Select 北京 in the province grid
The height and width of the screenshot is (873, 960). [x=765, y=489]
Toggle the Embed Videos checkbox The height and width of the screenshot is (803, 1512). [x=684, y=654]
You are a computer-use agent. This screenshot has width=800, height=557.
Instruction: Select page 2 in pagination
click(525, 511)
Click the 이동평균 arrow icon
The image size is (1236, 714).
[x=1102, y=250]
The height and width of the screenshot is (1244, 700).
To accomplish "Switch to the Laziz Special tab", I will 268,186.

■ ■ ■

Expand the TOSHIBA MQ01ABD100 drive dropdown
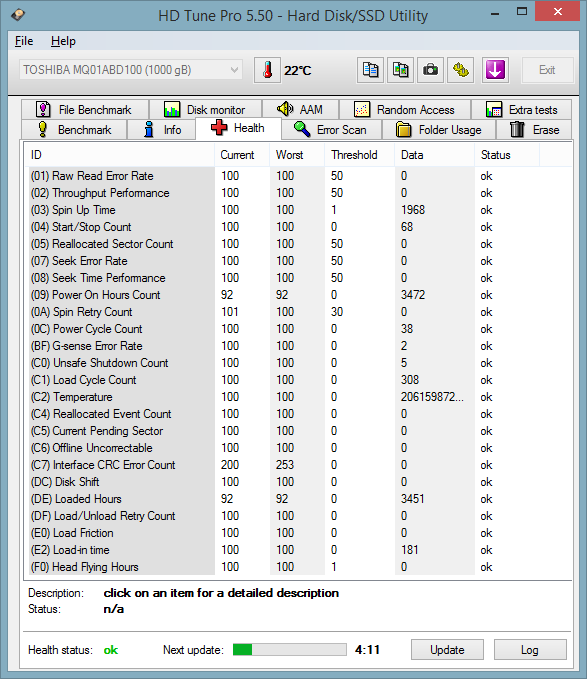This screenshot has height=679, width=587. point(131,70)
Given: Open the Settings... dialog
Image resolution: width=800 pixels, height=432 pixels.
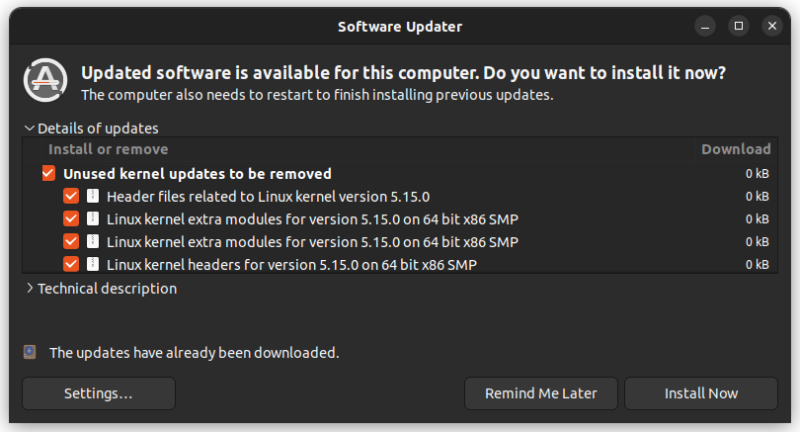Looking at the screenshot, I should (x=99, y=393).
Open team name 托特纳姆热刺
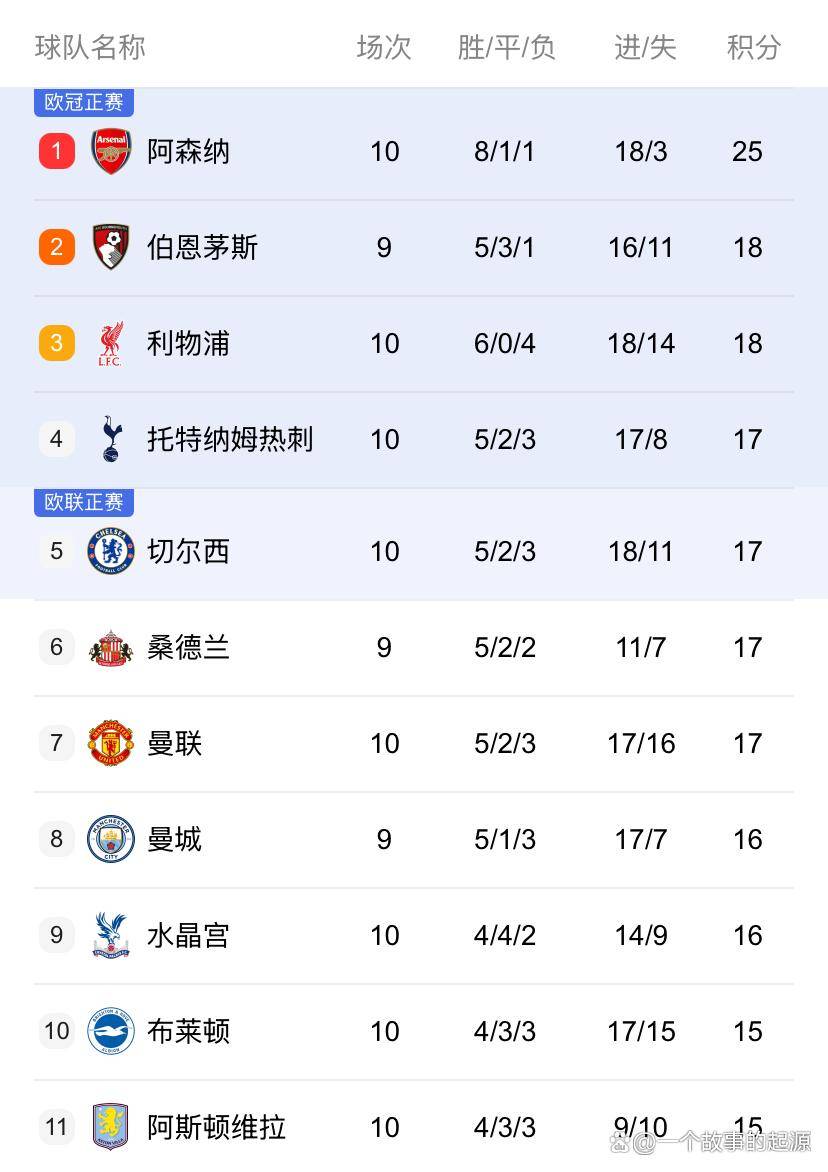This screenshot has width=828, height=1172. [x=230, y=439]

■ ■ ■

Your reply is to repeat, unchanged, the lines above running from the one with "You are a computer-use" up to and including the one with "The height and width of the screenshot is (1244, 700).".

You are a computer-use agent. This screenshot has width=800, height=557.
Instruction: Select page 2 in pagination
click(525, 511)
Click the 이동평균 arrow icon
The image size is (1236, 714).
[x=1102, y=250]
The height and width of the screenshot is (1244, 700).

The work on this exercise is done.